O AMOR NOS TEMPOS DE HOJE


“O amor é o calor que aquece a alma” já cantava o Jquest. Esses dias assistindo “O amor nos tempos de cólera” refleti muito sobe o amor. Os homens estão perdendo a magia dessa palavra pois estamos vivendo num mundo onde as emoções passageiras estão sendo prioridade. Eu não sou assim. Não sei o que se passa comigo. Não sou nenhum santo, mas cada dia que passa, até nos lugares mais esdrúxulos onde a emoção-tesão é maior que a razão, me sinto perdido. Pessoas tão vazias. Sou do tipo que manda flores, escreve poemas, mas as vezes me sinto tão frágil, tão suscetível a quebrar a cara com as carências que nos fazem cometer loucuras. E quando olho ao meu redor vejo que não é só eu. Mas ainda acredito no amor. Acredito demais. Por que não? Isso me acalma quando chego em casa e me deito abraçado com meu travesseiro solitário. A vida também é feita de escolhas. Já fiz péssimas escolhas. Mas também tive o privilégio de ser amado e amar pessoas fantásticas que me dão a certeza que vale a pena continuar nessa busca. Cada dia mais me preparo para o grande desafio da vida: envelhecer sozinho. Nem todos vamos casar e ter filhos. É a vida. Tem gente que se ilude com isso. Pior é ver tantos jovens, sofrendo tão cedo e nem viveram ainda o bastante. Não sabem como realmente a vida funciona. Só aprende-se a viver, vivendo.
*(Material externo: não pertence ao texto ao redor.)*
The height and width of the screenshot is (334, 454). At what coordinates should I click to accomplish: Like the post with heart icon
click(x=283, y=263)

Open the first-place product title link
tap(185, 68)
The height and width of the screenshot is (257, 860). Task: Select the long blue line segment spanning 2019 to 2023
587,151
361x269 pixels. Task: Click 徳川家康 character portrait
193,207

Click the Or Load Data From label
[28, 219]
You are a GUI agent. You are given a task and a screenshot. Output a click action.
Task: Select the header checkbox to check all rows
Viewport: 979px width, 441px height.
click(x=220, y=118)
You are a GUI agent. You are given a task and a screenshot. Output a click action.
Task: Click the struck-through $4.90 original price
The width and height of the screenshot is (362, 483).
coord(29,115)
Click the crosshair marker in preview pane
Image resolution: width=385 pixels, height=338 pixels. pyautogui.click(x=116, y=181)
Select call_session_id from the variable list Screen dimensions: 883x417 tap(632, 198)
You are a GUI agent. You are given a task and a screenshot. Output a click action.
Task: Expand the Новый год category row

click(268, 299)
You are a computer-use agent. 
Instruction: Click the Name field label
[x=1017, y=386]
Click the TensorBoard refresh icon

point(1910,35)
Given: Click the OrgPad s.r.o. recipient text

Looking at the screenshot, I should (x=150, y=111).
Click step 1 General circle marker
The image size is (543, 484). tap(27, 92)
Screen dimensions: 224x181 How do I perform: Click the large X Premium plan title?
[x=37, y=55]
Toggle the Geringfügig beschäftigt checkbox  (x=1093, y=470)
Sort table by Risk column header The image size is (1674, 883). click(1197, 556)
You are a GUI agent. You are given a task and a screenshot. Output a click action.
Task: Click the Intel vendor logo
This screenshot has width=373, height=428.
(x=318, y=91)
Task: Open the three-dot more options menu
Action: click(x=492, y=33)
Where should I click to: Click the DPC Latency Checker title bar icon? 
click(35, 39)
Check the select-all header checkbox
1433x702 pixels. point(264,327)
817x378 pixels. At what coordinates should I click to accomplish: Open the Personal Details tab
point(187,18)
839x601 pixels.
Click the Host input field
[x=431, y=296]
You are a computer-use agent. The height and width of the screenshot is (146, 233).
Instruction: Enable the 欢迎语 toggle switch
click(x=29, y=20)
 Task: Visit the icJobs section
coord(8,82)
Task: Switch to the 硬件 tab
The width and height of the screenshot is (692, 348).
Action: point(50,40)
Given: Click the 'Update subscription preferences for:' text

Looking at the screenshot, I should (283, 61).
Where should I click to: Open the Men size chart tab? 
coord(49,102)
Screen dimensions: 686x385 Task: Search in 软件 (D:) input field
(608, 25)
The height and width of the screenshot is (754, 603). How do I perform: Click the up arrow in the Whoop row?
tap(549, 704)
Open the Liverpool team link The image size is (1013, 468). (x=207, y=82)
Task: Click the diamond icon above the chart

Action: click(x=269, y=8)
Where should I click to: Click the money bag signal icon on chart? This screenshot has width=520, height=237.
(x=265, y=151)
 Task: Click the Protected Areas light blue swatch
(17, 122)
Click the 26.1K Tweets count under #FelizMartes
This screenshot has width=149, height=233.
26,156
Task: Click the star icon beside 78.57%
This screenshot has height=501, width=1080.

quarta-feira, 2 de janeiro de 2008

O REVEILLON DE ROUPA NOVA

Eu nunca gostei de reveillons. São tantas promessas que não vão ser cumpridas e uma fraternidade universal que as vezes soa falsa. Mas esse ano eu fui parar o Náutico Atlético Cearense graças a uma amiga que resolveu me tirar da depressão de fim de ano. Eu não tinha um tostão mas aceitei o convite de ir a um dos clubes mais elegantes da cidade. Era o reveillon com Roupa Nova, aquela banda que canta tanto o amor. Logo eu, que sofro de amor compulsivo, iria sofrer mais ainda. Mas lá fui eu pegar minha amiga e uns amigos e fomos a festa. Ate de roupa nova eu estava. Minha amiga me recriminou pois tinha jantado com minha mãe e que não deveria ter feito isso pois na festa teria buffet livre. Bem, o trânsito foi tranqüilo e chegamos cedo. Mudaram nossa mesa quase para trás do palco. Minha amiga, revoltada, foi brigar e arranjar outra mesa. A organização não estava nem aí. Mas que organização?Findamos por ocupar uma mesa ótima e vi o show bem pertinho. Pulei, dancei, ri muito. E o buffet? Bem, a comida logo acabou e gerou revolta para quem não tinha jantado. Venderam 2 mil ingressos e contrataram um buffet pra 100 pessoas. Eita pobreza. Todo mundo bebendo e com fome. Que festa chic essa do Náutico.Minha amiga ficou chateada. Só sobrou farofa e umas poucas frutas. Revolta total. Alguém chamou a polícia. E soube que a banda ameaçou não cantar pois achou o palco muito pequeno. Bem, eu me diverti. Ri. Ate chorei mas ninguém viu. Ri demais das peruas. Tinha ate gente usando vestido feito com tecido de toalha. Bem criativo. E não choveu. Sobrevivi a mais um reveillon. Amem.